Спрессовались же десятилетия в некую однородность примет времени лишь в прошлом веке, и мода, вроде бы понятие поверхностное и все время осмеиваемое, стало определяющим: над всем простерла свою тень главная мода, моду определяющая, – мода на прогресс. Фотография, это чудо новой техники и новой моды, сыграла решающую роль. Она способна убить мгновенье, четко зафиксировав его временное местоположение: 25 июня 1932 уже не 25 июня 1742, гравированное и изданное в каком-нибудь 1749-м, а то и в 1751-м. Убитые отпечатки времени тем не менее накапливались и накапливались, и вот уже отличнейшая книга Дугласа Коупленда Generation X, самое, быть может, выразительное, что написано о самоощущении 1990-х, открывается следующим пассажем:
«Прическа у нее – точь-в-точь продавщица парфюмерного отдела магазина Вулворт штата Индиана в пятидесятых. Знаешь, такая миленькая, но глуповатая, которая вскоре выйдет замуж и выберется из этого болота. А платье у нее – как у стюардессы Аэрофлота начала шестидесятых – такого синего цвета, который был у русских до того, как им всем захотелось иметь „Сони“ или шапку от „Ги Лярош“. А какой макияж! Семидесятые, ни дать ни взять – Мэри Квонт; и такие маленькие ПХВ-сережки-клипсы с цветочками-аппликациями, напоминающие наклейки, которыми голливудские геи украшали свои ванны году в 1956-м. Ей удалось передать это уныние – она была там самой клевой. Никто рядом не стоял».

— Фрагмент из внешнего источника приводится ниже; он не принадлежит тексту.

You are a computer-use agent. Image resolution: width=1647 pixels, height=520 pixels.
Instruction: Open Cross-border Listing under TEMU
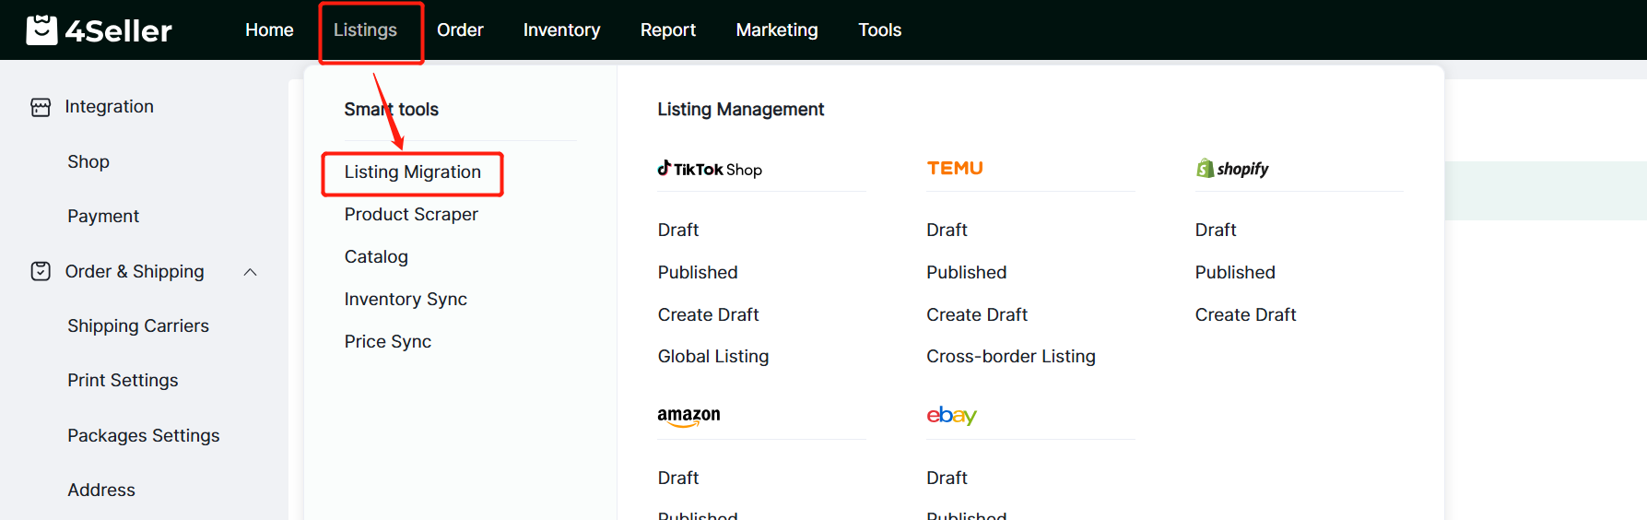(x=1010, y=357)
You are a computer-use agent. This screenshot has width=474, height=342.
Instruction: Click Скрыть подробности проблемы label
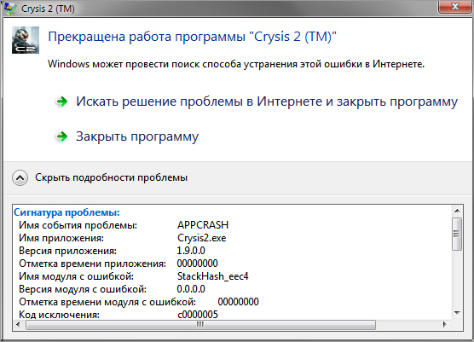pyautogui.click(x=111, y=177)
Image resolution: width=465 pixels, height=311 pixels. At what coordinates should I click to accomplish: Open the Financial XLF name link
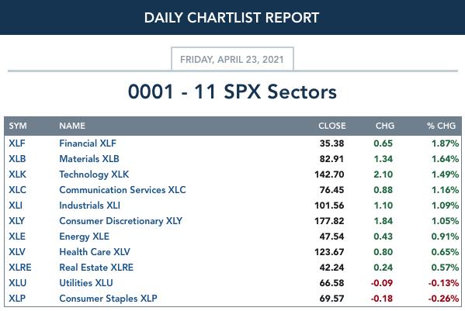[88, 143]
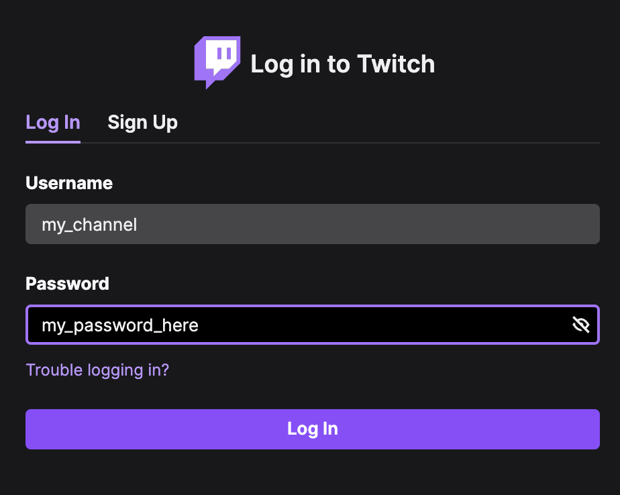Place cursor in my_password_here text
This screenshot has width=620, height=495.
(120, 326)
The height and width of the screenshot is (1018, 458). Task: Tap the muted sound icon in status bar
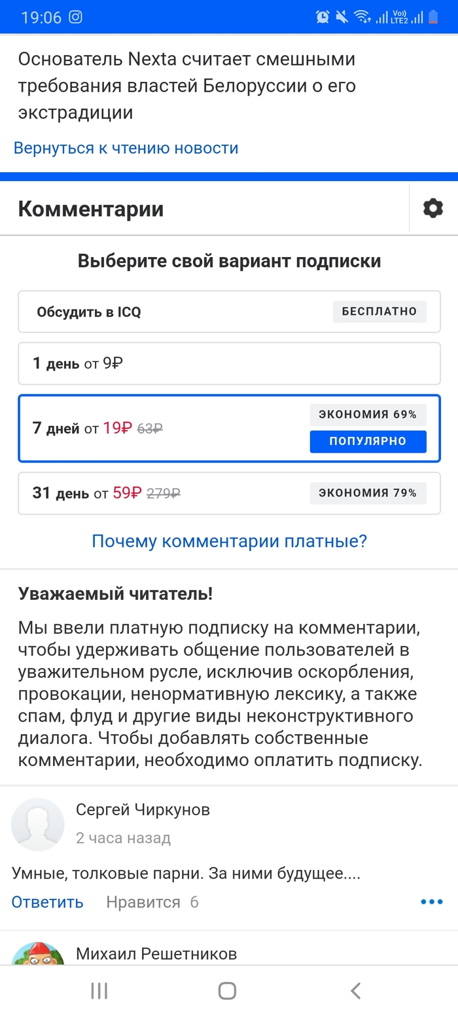(x=342, y=16)
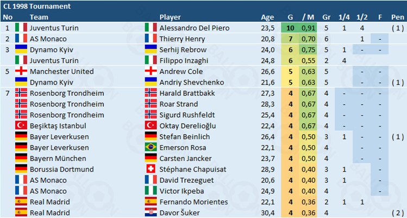The width and height of the screenshot is (407, 218).
Task: Click the English flag beside Andrew Cole
Action: pos(151,71)
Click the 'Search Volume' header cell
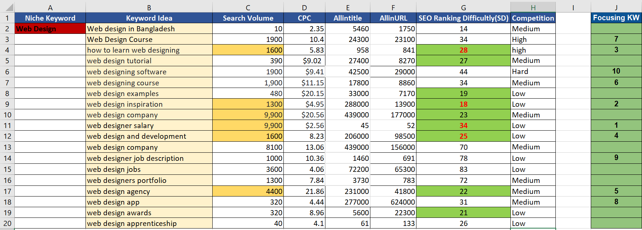This screenshot has width=642, height=230. pyautogui.click(x=248, y=18)
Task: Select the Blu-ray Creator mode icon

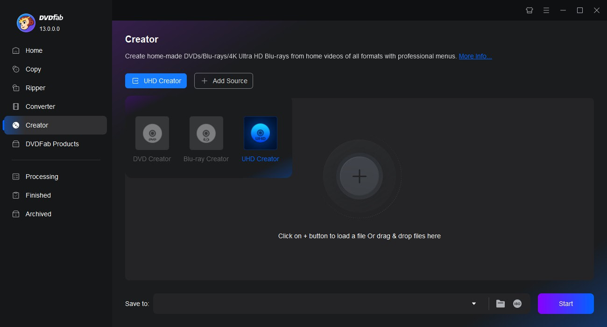Action: pyautogui.click(x=206, y=133)
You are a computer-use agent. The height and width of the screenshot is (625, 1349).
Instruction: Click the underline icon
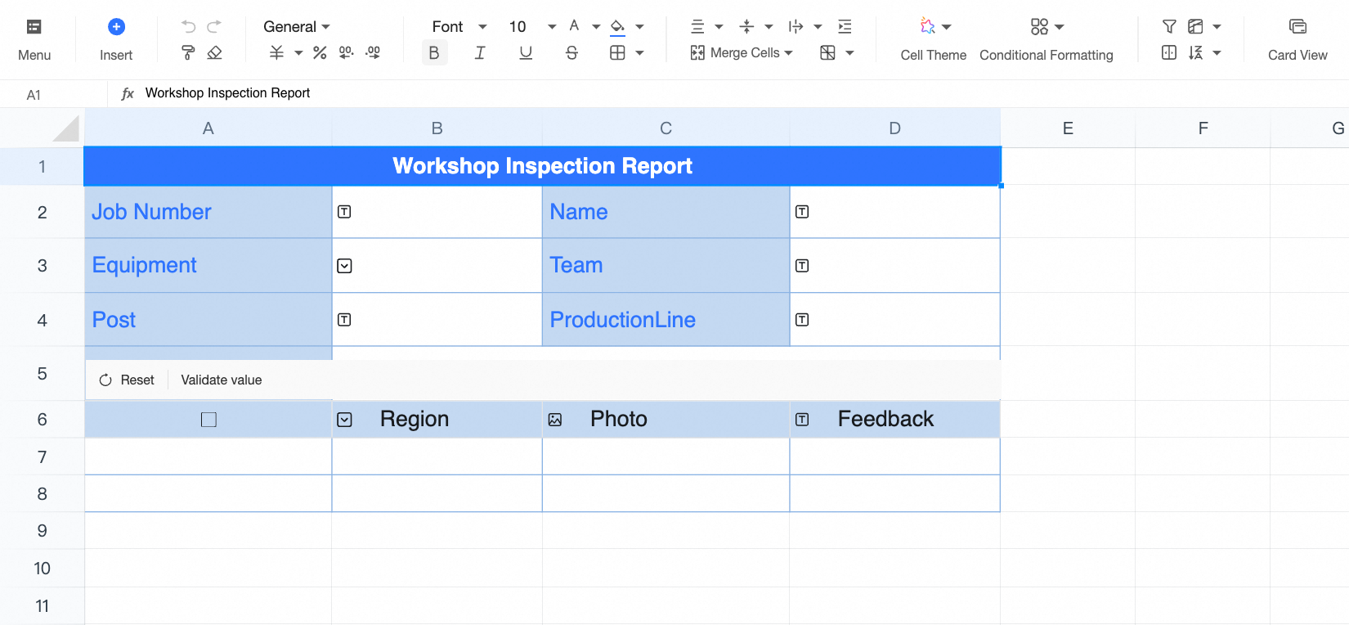[x=526, y=53]
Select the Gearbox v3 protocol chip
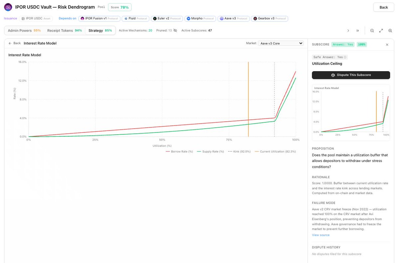 pos(269,19)
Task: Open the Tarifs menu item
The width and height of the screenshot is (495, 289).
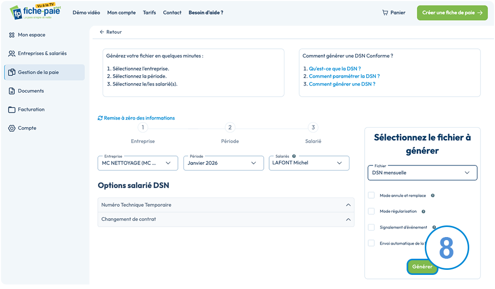Action: [150, 13]
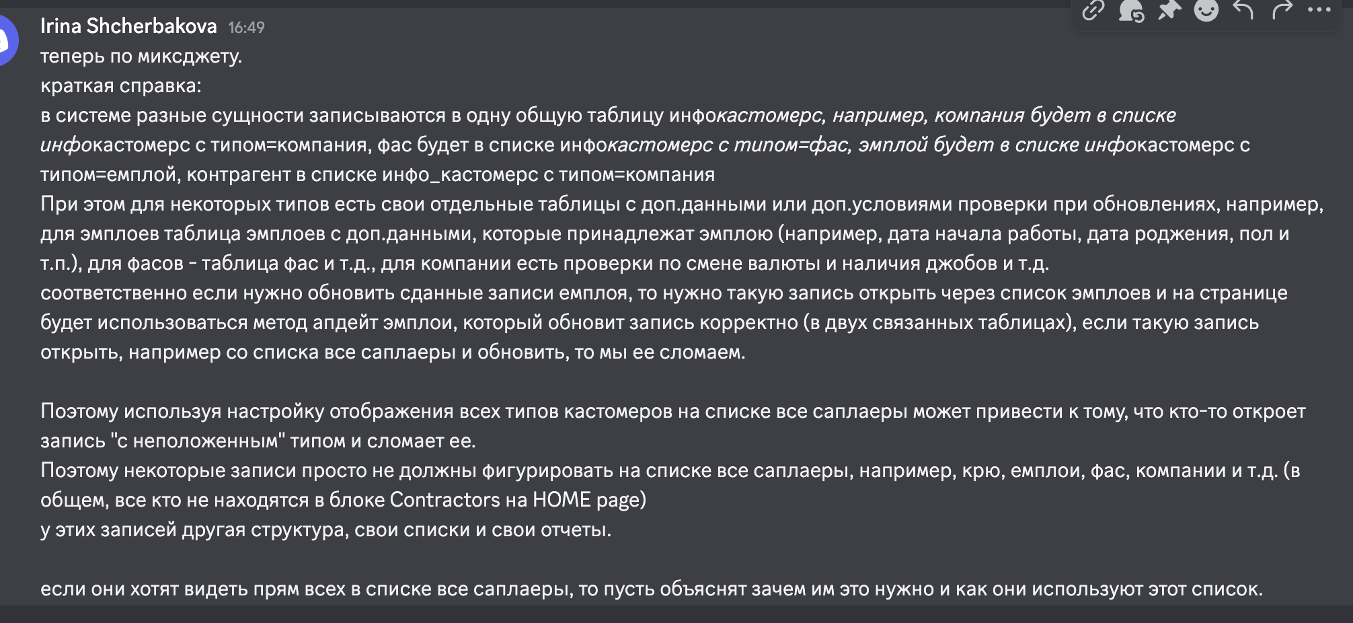The image size is (1353, 623).
Task: Add a reaction with the smiley icon
Action: pos(1206,10)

А где же девяностые? Дыра. Распухнув от ретроспекции, стиль вообще оказался отменен.
В одной из крупных городских больниц для удобства многочисленных посетителей, вечно путающихся среди многочисленных строений и никогда не способных самостоятельно выбраться на нужный им путь, в центре территории стоит бетонный столб с торчащими в разные стороны указателями: УРОЛОГИЯ, ХИРУРГИЯ, ГЕМАТОЛОГИЯ. На одной из стрелок, резко направленных куда-то вбок, без всяких знаков препинания, начертано: МОРГ АРХИВ МУЗЕЙ. При первом же взгляде на этот безжалостный ряд в сознании естественным образом возникает убеждение в его необычайной справедливости и убедительности. Выбранное направление четко отмечает вектор бессмертия, о котором все еще продолжает грезить человечество. Последовательность МОРГ АРХИВ МУЗЕЙ с печальной неизбежностью управляет историей, и, с мрачной прямотой memento mori свидетельствуя о конечности всего земного, все же представляет сжатую формулу преодоления времени. Останавливая неумолимое течение жизни, МОРГ АРХИВ МУЗЕЙ фиксирует факт остановки бега времени, отмечая его законченность, завершенность, и перемещает то, что еще недавно было живым и полным способности к изменению, в область, где движение полностью исчезает, – в область памяти. Не существуя в настоящем, не имея будущего, память свободна и от времени, потерявшего свою власть.
Состояние полной недвижимости и есть состояние бессмертия.
Двадцатый век закончился, захлопнулся как долго читаемая книга, сюжет которой в начале чтения захватывал и поглощал, а затем мельчал, изнашивался, рассыпался и стал утомителен и для читателя, и для автора. Наступил момент, когда столь многообещающее с первых страниц повествование, как повествование о модернизме, подошло к естественному концу, и том с горделиво выведенной на корешке надписью «Двадцатый век – век модернизма» встал неподвижно на книжную полку и занял место около множества других, уже прочитанных томов, повествующих о прошлом: «Век гуманизма», «Век просвещения», «Век историзма», «Век барокко»… Двадцатый век стал столетием в ряду множества других, давно закончившихся столетий, стал фактом истории, архивным документом, музейным экспонатом. Двадцатый век умер.